WORK TO COMPLETE: Write out the listing below in full and exactly, leaving out every picture.

DATA LISTING:
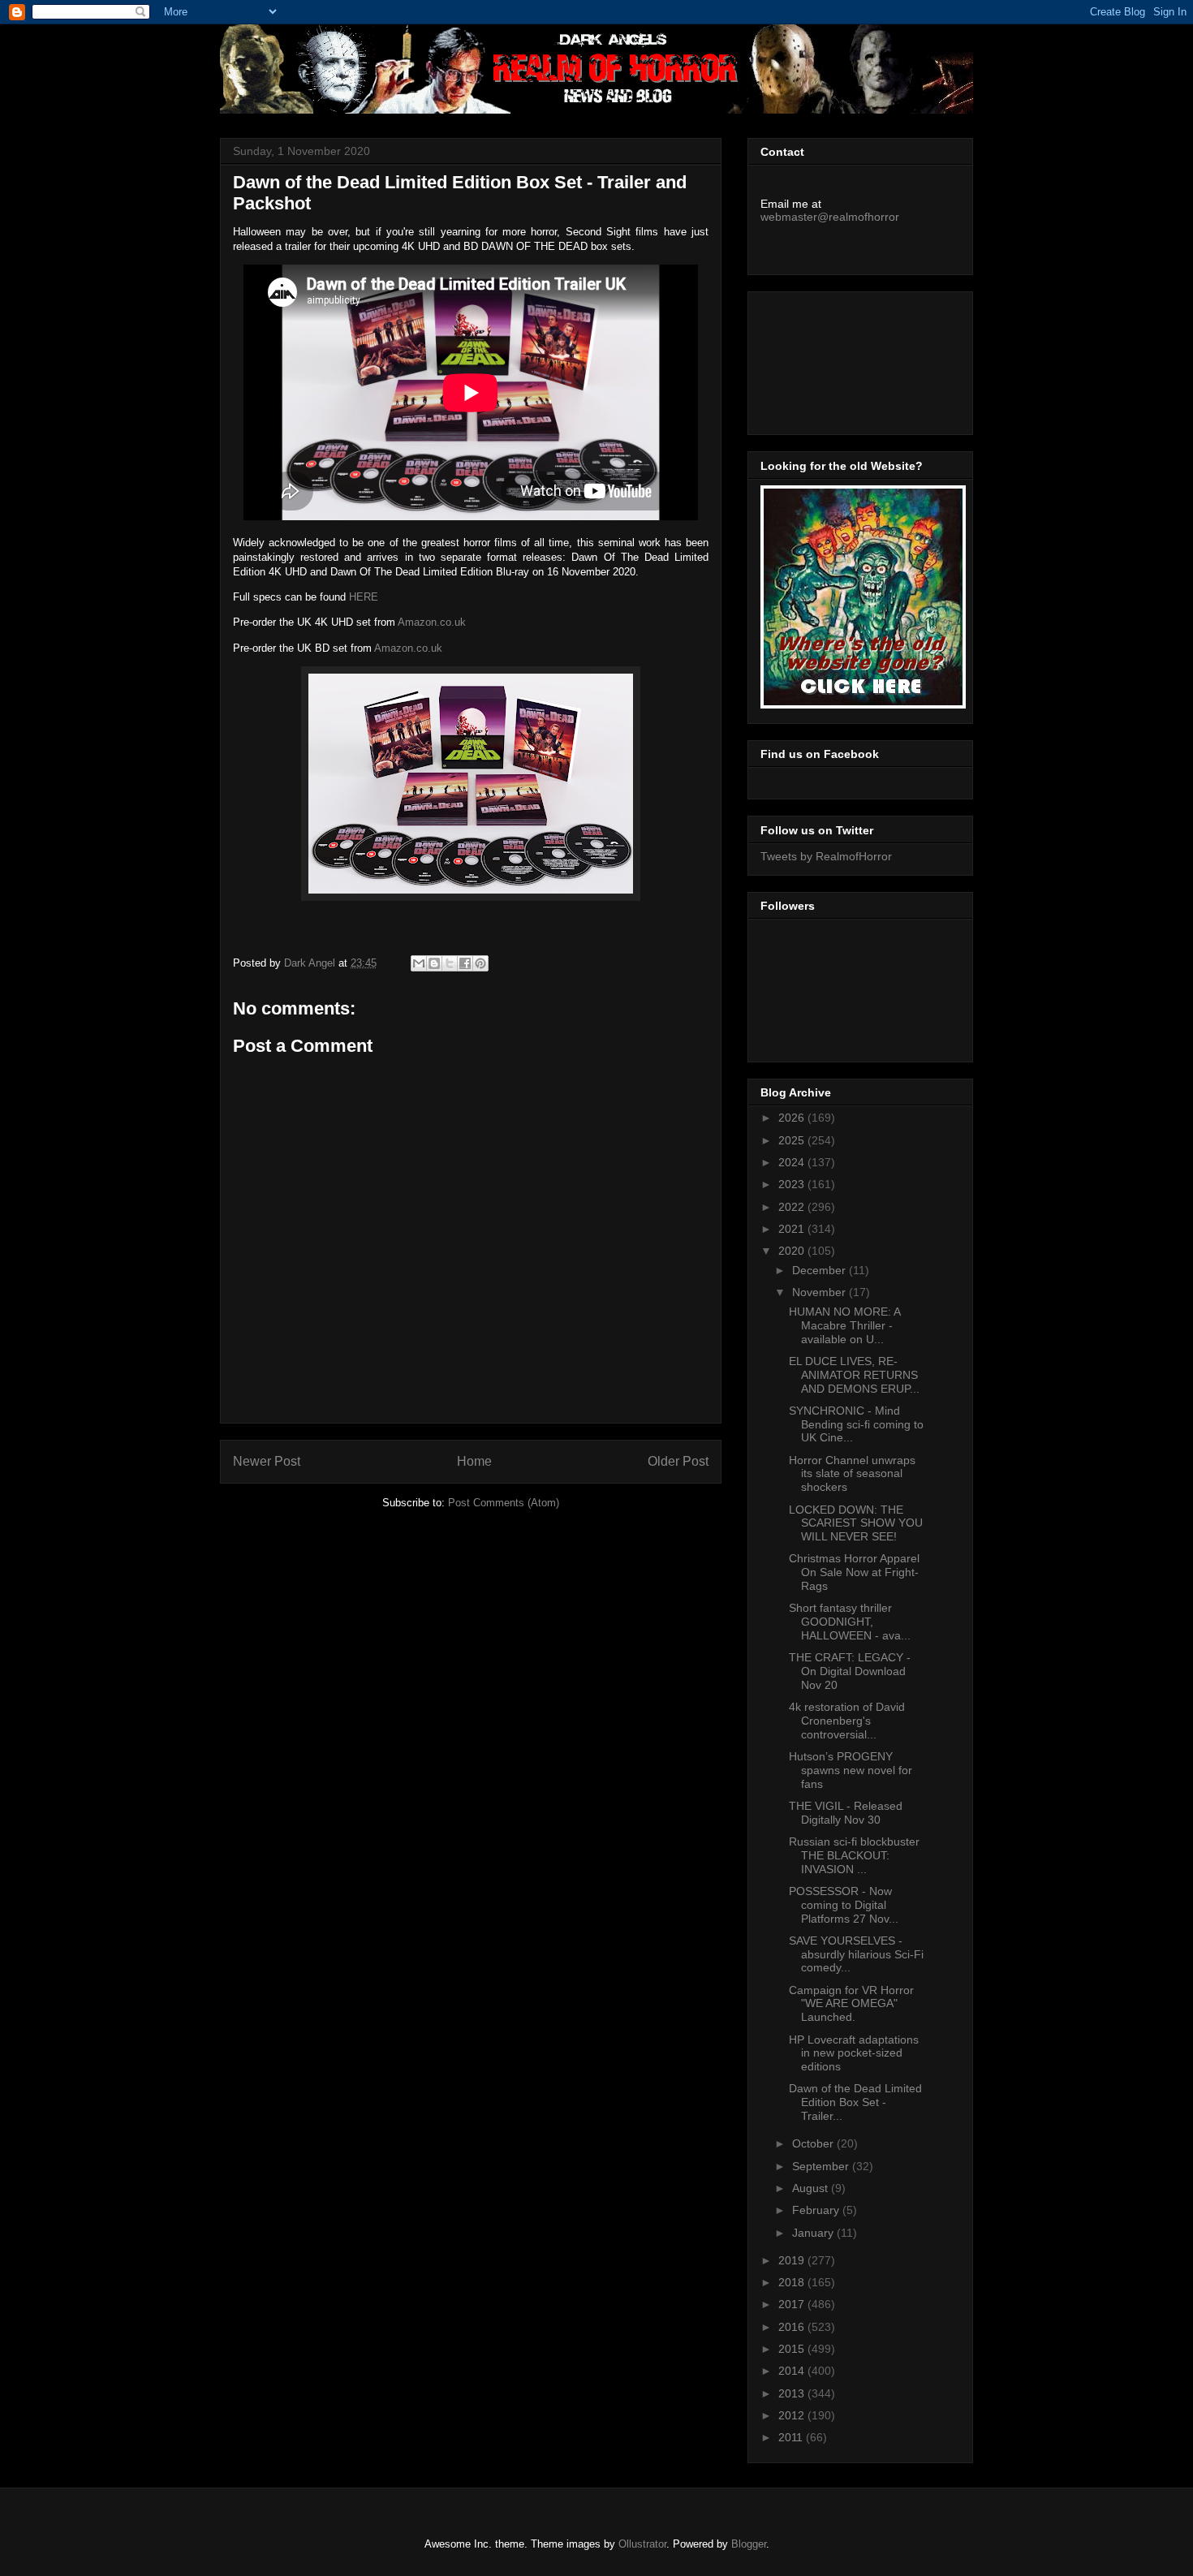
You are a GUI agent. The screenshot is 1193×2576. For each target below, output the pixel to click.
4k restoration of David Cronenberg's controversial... (847, 1720)
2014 (793, 2370)
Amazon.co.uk (432, 622)
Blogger (748, 2544)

EXERCISE OUTPUT:
You are a GUI agent. The screenshot is 1193×2576. For each target below, output the pixel to click.
4k restoration of David Cronenberg's controversial... (847, 1720)
2014 (793, 2370)
Amazon.co.uk (432, 622)
Blogger (748, 2544)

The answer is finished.